Well Control On Rigs: 15 – Checks & Tests

Table of Contents

  • The drilling supervisor will perform these checks and tests, which Shall not be delegated. I recommend co-checking with the contractor rep / Senior Tool Pusher.
  • Commencement of these checks and tests is after the BOP stack installation, weekly on low & medium risk sections after that, or daily for high-risk wells (to be specified as such upfront).
  • Please notify the driller before your inspection round, as you may have to manipulate the BOP Koomey Unit.
BOP Control Unit pressures & leaks: Check pressures of accumulator (3000 PSI), manifold (1500 PSI) and annular (between 700 and 1500PSI subject to ‘requirements’). Check air pressure to air pumps (125 PSI). Look and listen for any leaks of air or oil. Remove the two inspection caps from the reservoir and look along the line of ‘3-position / 4-way valves’ for evidence of leaks. 

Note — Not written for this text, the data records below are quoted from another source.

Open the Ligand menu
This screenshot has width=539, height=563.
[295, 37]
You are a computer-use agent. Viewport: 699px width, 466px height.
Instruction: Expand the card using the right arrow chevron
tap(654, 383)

BOP Control Unit set up: Check the 4-way valve setting on control unit for hard shut in. No operational 4-way valves should be in neutral position; this will lead to no pressure on the function and to confusion about actual position in critical situations. Also check all suction and discharge valves of all pumps and all valves to accumulator bottles to be open. (unless under maintenance/PTW).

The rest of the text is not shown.